### ACTIVITY LIST
[1] Translate the following sentence from the post on EA Connect Day 2020 into Spanish: "The conference marked the largest of its kind with attendees from all over the world coming together as a community to hear our featured speakers who spanned the globe."
[2] Write the next part of the post on EA Connect Day 2020, picking up after its final sentence.

### EXCERPT PROVIDED
━━━━━━━━━━━━━━━━
A Community of Collaboration: Highlights from EA Connect Day 2020

Posted by Tim R

VEACD-Thank you2

Over 1,700 experts in the fields of enterprise architecture (EA) and IT management registered for LeanIX’s virtual EA Connect Day, held May 20, 2020. The conference marked the largest of its kind with attendees from all over the world coming together as a community to hear our featured speakers who spanned the globe. 

Co-sponsored by Apptio and Lucidchart, two of LeanIX’s technology partners, the conference provided unique networking opportunities plus 10 presentations from thought leaders on emerging topics in EA around the theme of “Future-Proof Enterprise Architecture in a World of Rapid Change.” And of course, as has come to be expected from both the U.S. and European EA Connect Day editions, the conference gave the international EA community a chance to preview the latest LeanIX product offerings and see its roadmap for the year ahead.
━━━━━━━━━━━━━━━━
### ENTRIES SUPPLIED
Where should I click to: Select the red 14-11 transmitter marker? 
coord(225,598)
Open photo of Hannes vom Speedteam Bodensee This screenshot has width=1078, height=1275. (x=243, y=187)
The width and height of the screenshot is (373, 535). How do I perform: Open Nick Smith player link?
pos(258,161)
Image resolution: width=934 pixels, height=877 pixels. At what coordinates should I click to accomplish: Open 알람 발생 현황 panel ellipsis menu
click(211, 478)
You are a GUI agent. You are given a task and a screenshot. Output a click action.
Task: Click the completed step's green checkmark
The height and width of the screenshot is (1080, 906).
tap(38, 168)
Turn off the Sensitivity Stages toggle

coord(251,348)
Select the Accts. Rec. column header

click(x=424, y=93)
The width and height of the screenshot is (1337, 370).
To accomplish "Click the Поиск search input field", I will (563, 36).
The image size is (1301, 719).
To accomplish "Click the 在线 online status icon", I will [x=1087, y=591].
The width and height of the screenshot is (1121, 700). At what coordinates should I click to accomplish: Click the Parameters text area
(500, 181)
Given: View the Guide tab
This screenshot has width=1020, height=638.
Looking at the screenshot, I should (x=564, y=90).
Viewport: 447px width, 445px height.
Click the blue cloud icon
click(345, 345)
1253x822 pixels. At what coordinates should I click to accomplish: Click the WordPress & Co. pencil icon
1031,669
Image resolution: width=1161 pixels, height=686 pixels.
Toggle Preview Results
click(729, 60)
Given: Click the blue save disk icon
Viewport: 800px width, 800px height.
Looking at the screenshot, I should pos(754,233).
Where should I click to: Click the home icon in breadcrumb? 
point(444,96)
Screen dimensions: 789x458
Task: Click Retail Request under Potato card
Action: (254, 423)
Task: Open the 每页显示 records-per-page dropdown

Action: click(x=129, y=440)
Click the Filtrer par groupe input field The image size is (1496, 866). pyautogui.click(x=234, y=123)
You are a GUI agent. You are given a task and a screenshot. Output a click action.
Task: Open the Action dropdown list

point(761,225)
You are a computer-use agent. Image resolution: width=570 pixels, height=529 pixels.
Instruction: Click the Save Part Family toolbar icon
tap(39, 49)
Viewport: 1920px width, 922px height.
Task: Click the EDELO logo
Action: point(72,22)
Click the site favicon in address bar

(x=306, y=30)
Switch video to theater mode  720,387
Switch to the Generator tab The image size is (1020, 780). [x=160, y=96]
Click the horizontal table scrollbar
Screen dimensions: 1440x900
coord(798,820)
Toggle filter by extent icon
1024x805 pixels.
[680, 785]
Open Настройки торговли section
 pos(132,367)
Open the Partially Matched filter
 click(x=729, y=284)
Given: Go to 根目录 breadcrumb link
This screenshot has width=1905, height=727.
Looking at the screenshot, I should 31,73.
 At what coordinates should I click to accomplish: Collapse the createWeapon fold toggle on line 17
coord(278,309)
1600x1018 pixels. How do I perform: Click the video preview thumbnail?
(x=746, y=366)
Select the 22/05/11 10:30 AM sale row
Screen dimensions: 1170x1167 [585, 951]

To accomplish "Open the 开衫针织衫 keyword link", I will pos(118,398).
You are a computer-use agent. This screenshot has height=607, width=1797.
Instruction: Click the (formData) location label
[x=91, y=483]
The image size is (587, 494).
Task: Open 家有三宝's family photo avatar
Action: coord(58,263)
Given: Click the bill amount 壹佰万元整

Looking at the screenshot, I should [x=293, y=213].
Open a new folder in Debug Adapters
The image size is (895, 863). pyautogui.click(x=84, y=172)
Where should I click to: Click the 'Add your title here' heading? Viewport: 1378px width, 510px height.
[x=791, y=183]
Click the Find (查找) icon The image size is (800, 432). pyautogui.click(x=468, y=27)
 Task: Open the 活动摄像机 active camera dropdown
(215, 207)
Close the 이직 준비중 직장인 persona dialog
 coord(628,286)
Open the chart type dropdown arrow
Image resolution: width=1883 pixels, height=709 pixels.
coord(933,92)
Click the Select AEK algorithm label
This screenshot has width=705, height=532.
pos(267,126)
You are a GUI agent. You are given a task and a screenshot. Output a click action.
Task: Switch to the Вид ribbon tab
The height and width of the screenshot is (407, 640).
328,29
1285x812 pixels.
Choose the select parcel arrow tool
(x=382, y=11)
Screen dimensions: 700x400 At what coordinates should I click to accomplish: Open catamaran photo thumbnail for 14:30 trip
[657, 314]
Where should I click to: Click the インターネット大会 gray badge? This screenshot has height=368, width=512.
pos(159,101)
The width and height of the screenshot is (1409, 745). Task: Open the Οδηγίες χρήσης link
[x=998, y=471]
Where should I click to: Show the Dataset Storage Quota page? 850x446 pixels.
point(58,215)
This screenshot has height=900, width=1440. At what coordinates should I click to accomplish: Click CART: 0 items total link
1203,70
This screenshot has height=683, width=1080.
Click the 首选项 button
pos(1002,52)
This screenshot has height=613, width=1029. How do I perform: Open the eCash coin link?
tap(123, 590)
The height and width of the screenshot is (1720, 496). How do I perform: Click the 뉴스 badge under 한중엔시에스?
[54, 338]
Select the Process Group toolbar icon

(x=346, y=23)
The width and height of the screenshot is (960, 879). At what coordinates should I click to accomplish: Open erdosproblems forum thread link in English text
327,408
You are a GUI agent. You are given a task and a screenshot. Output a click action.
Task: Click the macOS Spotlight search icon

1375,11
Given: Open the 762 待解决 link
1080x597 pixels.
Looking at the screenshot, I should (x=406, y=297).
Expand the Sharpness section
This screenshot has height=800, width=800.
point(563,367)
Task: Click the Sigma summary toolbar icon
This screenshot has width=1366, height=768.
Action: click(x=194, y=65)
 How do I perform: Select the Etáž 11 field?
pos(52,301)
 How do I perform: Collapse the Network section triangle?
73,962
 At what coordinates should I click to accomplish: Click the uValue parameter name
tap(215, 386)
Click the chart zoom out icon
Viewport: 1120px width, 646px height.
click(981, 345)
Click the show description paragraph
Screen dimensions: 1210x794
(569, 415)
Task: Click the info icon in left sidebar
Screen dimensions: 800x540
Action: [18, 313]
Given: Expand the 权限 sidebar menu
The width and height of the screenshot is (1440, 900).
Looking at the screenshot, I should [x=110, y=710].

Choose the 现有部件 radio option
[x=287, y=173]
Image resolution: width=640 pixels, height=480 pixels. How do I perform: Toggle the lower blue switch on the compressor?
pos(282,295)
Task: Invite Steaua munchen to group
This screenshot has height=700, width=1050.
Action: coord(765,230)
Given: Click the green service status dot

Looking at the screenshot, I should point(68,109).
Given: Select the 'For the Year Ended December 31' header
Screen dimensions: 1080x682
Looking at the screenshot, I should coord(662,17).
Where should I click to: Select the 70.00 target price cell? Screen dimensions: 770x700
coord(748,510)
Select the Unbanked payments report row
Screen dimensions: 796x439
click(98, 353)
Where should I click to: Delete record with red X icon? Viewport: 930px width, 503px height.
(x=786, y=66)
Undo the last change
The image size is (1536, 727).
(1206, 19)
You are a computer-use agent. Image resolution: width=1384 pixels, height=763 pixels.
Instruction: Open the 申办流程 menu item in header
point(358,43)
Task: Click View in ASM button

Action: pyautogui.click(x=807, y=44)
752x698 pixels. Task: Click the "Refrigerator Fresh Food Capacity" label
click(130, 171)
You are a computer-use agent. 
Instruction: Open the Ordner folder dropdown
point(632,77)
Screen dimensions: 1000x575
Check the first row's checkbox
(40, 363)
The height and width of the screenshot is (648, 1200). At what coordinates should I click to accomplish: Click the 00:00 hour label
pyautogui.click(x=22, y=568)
━━━━━━━━━━━━━━━━
### YOUR RESPONSES
[1] La conferencia fue la mayor de su tipo, con asistentes de todo el mundo que se reunieron como comunidad para escuchar a nuestros oradores destacados, procedentes de todos los rincones del planeta.

[2]
All in all, our first virtual event went beyond our imagination to make the best of the global COVID-19 pandemic and ensure our customers, speakers, and staff stayed safe. (Oh, and what’s not to love about our event when it featured diverse entertainment such as a live music broadcast from the South African musical duo Jenny & The Jameses, Star Trek trivia, magic from Digital Deception, and even a Zoom-bombing alpaca named Twist?)

Twist

But, to focus just on the IT-specific elements, here’s just a small glimpse of what was discussed.

André Christ, LeanIX CEO

Live from Bonn, Germany

AndréAndré Christ, LeanIX CEO and co-founder, shared a keynote address live from the LeanIX headquarters in Bonn, Germany on the value of EA Management tools and enterprise architecture itself during COVID-19. Having worked in recent months with heads of IT from major enterprises throughout industries, André has received direct feedback on how LeanIX has elevated the recent decisions of leaders by enabling critical overviews of business and technology landscapes. These testimonials have re-affirmed André and the company’s core approach to “EA for Everyone” — a motto encompassing simplified data exchanges and accelerated time to value. These are the guiding principles behind LeanIX’s following 2020 product roadmap. 

LeanIX Self-Service Portal (available June 19)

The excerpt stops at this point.